*** INPUT DATA
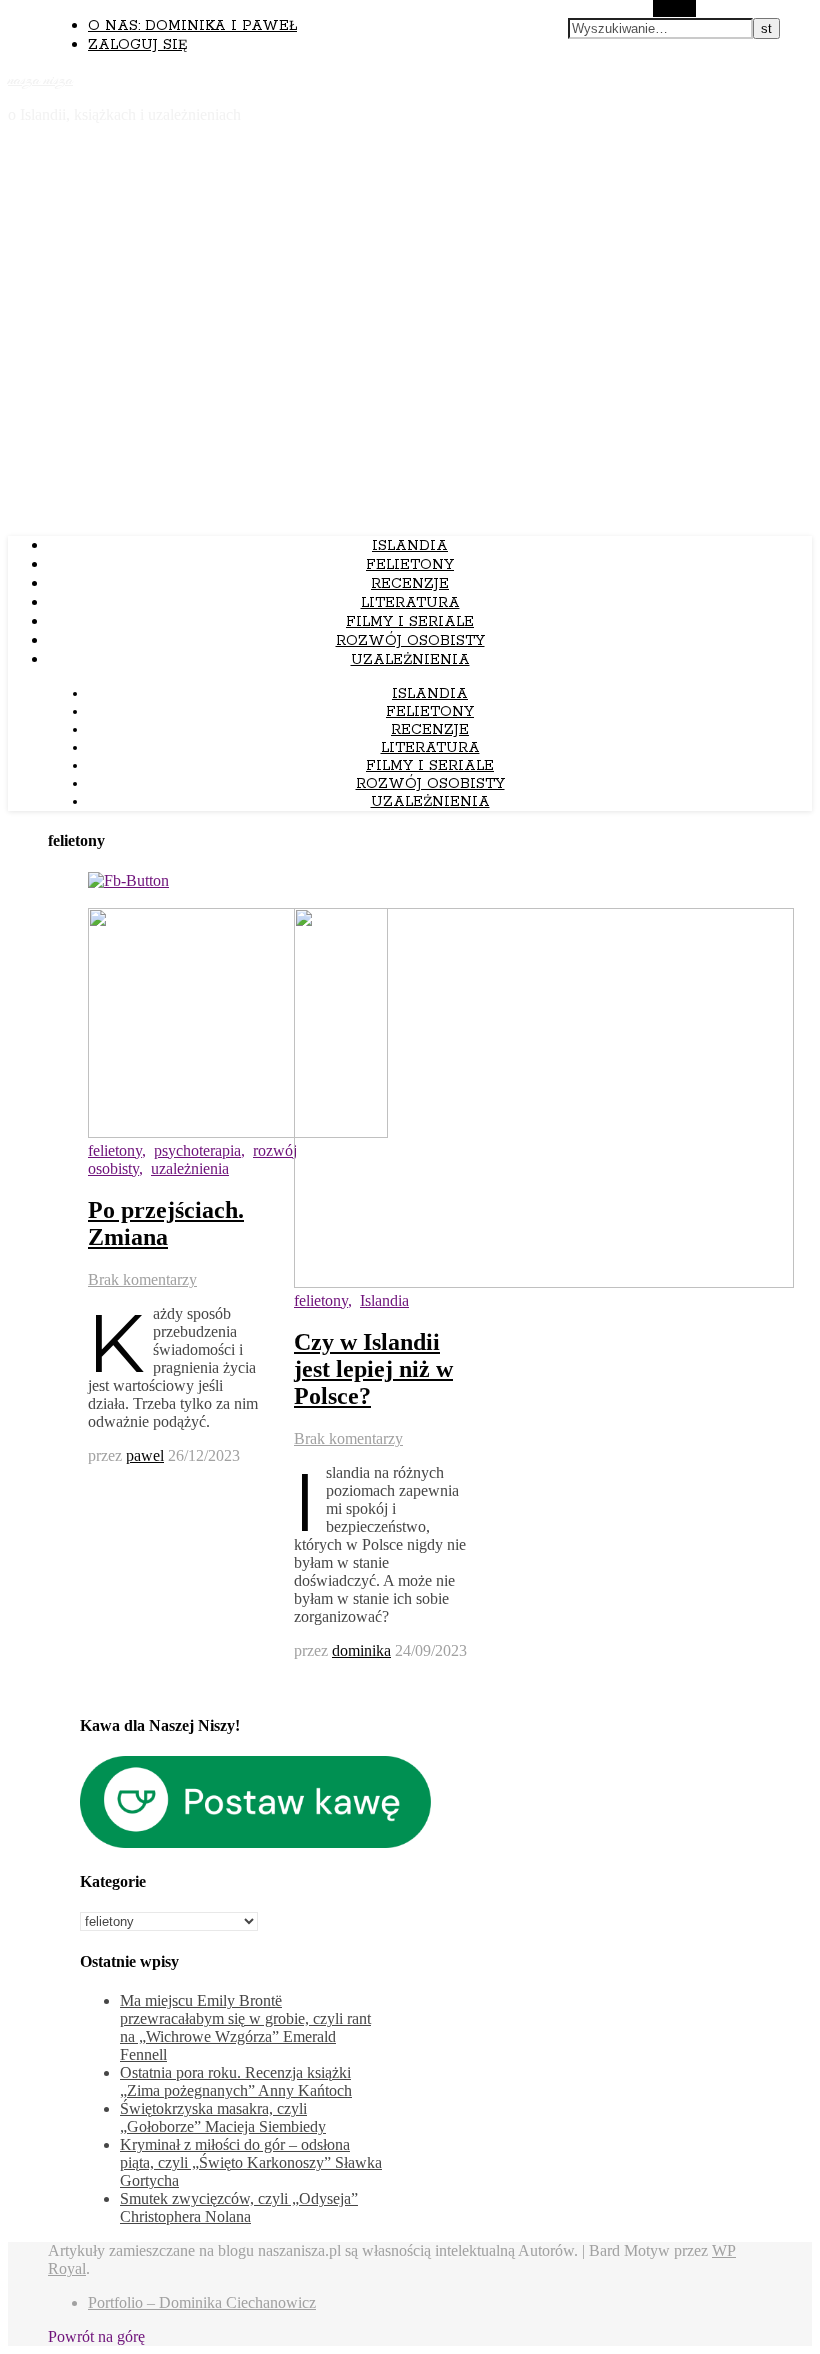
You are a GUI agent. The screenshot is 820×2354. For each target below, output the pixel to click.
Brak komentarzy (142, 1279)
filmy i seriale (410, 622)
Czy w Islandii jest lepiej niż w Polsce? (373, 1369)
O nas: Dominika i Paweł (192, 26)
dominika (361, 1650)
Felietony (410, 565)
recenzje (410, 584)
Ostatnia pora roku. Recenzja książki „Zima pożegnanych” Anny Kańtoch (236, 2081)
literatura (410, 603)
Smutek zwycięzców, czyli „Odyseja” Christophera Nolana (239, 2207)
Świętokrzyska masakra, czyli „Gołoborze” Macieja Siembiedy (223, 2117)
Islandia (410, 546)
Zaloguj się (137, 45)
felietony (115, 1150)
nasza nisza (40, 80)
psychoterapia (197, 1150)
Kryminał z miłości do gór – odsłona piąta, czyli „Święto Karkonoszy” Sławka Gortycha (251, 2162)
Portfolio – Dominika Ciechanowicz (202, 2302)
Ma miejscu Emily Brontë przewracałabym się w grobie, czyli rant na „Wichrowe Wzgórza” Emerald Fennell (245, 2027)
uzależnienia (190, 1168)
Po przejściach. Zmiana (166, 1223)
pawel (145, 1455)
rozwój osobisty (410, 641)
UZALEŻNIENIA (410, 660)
******
*** INPUT DATA
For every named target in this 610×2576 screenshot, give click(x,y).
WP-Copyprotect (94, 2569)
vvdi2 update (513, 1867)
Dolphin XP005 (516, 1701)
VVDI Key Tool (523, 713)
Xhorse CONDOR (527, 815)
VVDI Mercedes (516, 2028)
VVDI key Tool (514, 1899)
******
*** INPUT DATA
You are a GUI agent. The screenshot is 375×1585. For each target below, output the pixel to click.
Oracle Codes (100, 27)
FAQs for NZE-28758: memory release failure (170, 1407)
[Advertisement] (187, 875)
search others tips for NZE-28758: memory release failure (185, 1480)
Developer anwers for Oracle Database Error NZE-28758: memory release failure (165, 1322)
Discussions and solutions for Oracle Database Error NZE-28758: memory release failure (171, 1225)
******
TASK STATEMENT: If a line in the entries above holds the word "screenshot", count it; then report the total alone.

EXPECTED ANSWER: 3